Colombia 'No' campaigner quits after FARC vote

October 7, 2016

A leader of Colombia's "no" campaign against peace with FARC has resigned from the Democratic Center party. Prosecutors opened an investigation after Juan Carlos Velez said "no" campaigners used "misleading" tactics.

Kolumbien Friedensdemo
Image: Kaeufer/Moser

Juan Carlos Velez, who helped torpedo peace with the Revolutionary Armed Forces of Colombia (FARC) in Sunday's referendum, resigned from the Democratic Center (CD) late Thursday. The attorney general will investigate whether statements made by Velez in a newspaper interview constitute admitting to a crime.  

"To the members of the Democratic Center, I reiterate my apologies and offer my renunciation from the party for the damage that I might have caused with my imprecise words in the heat of a moment of elevated emotions," Velez said in a statement.

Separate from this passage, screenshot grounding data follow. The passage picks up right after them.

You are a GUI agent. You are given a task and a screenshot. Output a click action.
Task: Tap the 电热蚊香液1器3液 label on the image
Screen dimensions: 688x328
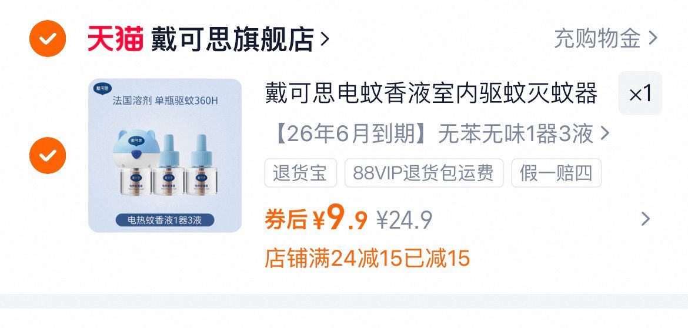coord(165,220)

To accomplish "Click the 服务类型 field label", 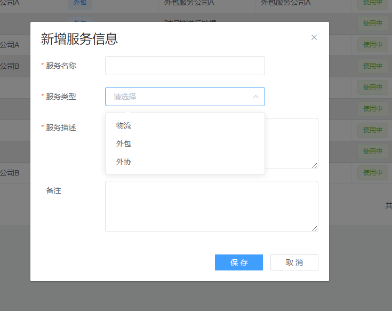I will 61,97.
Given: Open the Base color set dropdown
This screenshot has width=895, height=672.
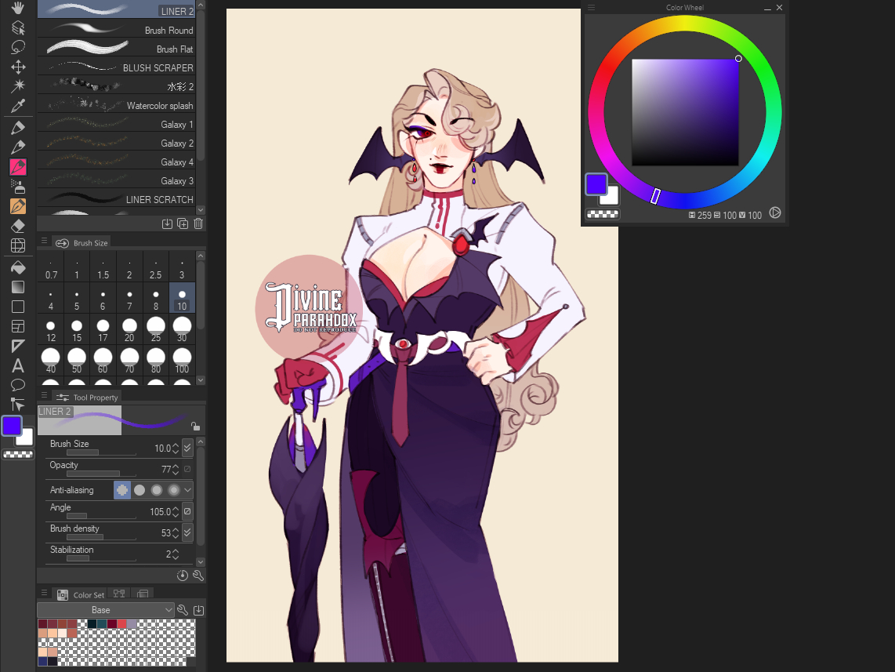Looking at the screenshot, I should (x=105, y=610).
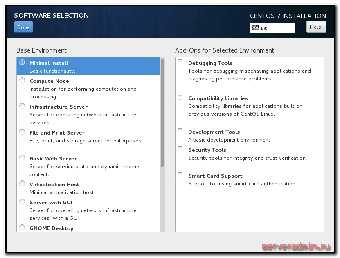Enable Development Tools checkbox

[x=180, y=131]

In an interview with La Republica, Velez said the CD had steered social media discussion away from the content of the accord and focused instead on fomenting "indignation" before Colombians voted 50.2 percent to 49.8 percent against the accord. "We wanted people to go to vote angry," Velez told the newspaper.

The deal would have ended a 52-year war that has left nearly 220,000 people dead, tens of thousands missing and millions displaced. A student protest organized over social media with the hashtag #AcuerdoYa ("accord already") drew tens of thousands of people to the streets in 14 cities around the country late Wednesday for a silent vigil. And an estimated 40,000 protesters, many dressed in white and carrying candles, flags and pictures of loved ones who died in the war, demonstrated in the capital, Bogota.

The CD has now joined talks with the government on proposed amendments to create common ground on which to salvage the deal.

'Very dangerous limbo'

FARC guerrillas began returning to Colombia's jungles and mountains after voters rejected the deal, Red Cross sources told news agencies. Ahead of the referendum, the nominally Marxist rebels had gathered in a remote area known as El Diamante in southern Colombia in preparation for a UN-monitored disarmament process. But they returned to their positions after Sunday's shock referendum result, said sources from the humanitarian group, which helped facilitate their transport.

President Juan Manuel Santos and his FARC counterpart, Rodrigo "Timochenko" Londono Echeverri, scrambled to save the accord. A ceasefire stands, but Santos, who has staked his legacy to making peace, warned that Colombia finds itself in a "very dangerous limbo."

The deal would have allowed the movement to relaunch as a political party and offered leniency to former rebels and government soldiers and their paramilitary allies for crimes during the conflict, which now has no formal foreseeable end.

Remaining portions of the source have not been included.